The law was issued by President His Highness Shaikh Khalifa Bin Zayed Al Nahyan in September and will come into effect next month, two months after its publishing in the official gazette.
Once the law takes effect in December, rulings issued by this Federal Appeals Court can be appealed before the Federal Supreme Court.
At present, verdicts of the Federal Supreme Court are final and may not be appealed.
Dr Abdool said the Federal Supreme Court, the highest federal judicial authority, will continue to look into various disputes among members of the UAE Union, or between one or more emirates and the federal government, the constitutionality of federal and other laws and legislations, conflicts of jurisdiction between the federal and local judicial authorities in the country, conflict of jurisdiction between the judicial authority in one emirate and another and interpreting the provisions of the constitution.
Dr Abdool said changes in the judicial system law was meant to secure and promote fair trial for defendants who are currently facing final verdicts without the right to appeal them.
He explained the Federal Supreme Court will now decide on any verdicts issued by the Federal Court of Appeals on crimes relating to the UAE’s internal and external security, forgery of official records and counterfeiting of currency. “It can uphold these verdicts or turn them down and issues new rulings,” Dr Abdool said.
“The move, however, requires a change be introduced to the UAE constitution, which still mandates the Federal Supreme Court to look into these crimes and issue final verdicts on them,” said Dr Abdool, also a professor of constitutional law.
Dr Abdool explained that the constitution prevails over any other law enforced in the country. “So unless the constitution is amended and the Federal Supreme Court’s mandate is changed accordingly, the new law may be challenged as unconstitutional.
“This can be fixed by a case filed the public prosecutor before the Federal Supreme Court to decide on whether the law is constitutional. The Federal Appeals Court can also refuse to look into any crime referred to it under the new law for potentially violating the constitution,” Dr Abdool said.

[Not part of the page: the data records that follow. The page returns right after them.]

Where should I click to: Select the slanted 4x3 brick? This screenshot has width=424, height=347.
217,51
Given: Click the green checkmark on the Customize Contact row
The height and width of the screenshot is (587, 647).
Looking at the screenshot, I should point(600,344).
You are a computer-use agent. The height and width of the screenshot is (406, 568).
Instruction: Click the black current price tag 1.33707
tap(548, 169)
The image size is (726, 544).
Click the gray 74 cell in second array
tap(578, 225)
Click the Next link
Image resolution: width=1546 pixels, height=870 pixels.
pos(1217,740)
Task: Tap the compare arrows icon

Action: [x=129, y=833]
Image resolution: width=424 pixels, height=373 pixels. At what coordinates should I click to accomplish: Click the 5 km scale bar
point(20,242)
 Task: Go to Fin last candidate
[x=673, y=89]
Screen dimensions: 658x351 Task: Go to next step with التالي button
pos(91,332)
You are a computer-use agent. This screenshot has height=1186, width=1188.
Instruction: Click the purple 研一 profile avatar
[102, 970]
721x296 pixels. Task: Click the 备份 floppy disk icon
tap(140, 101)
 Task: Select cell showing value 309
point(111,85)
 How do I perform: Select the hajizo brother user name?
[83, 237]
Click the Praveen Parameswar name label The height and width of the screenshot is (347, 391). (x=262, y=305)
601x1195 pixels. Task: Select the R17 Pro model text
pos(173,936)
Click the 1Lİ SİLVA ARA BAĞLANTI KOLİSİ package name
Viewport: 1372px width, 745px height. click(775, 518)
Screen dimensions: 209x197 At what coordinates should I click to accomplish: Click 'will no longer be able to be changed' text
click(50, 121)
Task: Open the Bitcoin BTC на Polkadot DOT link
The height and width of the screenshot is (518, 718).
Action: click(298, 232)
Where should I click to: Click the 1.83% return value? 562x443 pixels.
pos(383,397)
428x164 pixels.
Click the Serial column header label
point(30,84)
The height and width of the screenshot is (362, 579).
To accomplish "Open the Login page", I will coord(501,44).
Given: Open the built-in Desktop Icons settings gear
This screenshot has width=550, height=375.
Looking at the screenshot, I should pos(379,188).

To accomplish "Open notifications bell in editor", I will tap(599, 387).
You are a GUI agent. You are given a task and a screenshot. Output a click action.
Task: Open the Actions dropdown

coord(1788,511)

The federal judiciary in the UAE took shape in 1973 with the establishment of the Federal Supreme Court. The federal judiciary comprises the Federal Supreme Court, Federal First Instance Courts and Federal Appeals Courts.
The judicial system in the UAE functions in a two-fold legal framework, which includes the local judiciary and the federal judiciary. The relationship between the two systems is regulated by articles 94 to 109 of the UAE constitution, which describe the broad principles of both systems, while leaving the details to the discretion of local judiciaries without violating or contradicting the broad principles laid down by the constitution.
All emirates have courts of first instance and courts of appeals, either federal or local, in addition to the Sharia courts, which mainly deal with matters of personal status, such as marriage, divorce and inheritance, among others. The primary source of legislation is Sharia (Islamic law).
According to the UAE constitution, people are equal before the law regardless of race, nationality, religion or social status. The constitution protects human rights and prohibits torture and various forms of inhuman and degrading treatment. It also prevents arbitrary arrest, search, detention, imprisonment, and entering homes without the permission of the owners.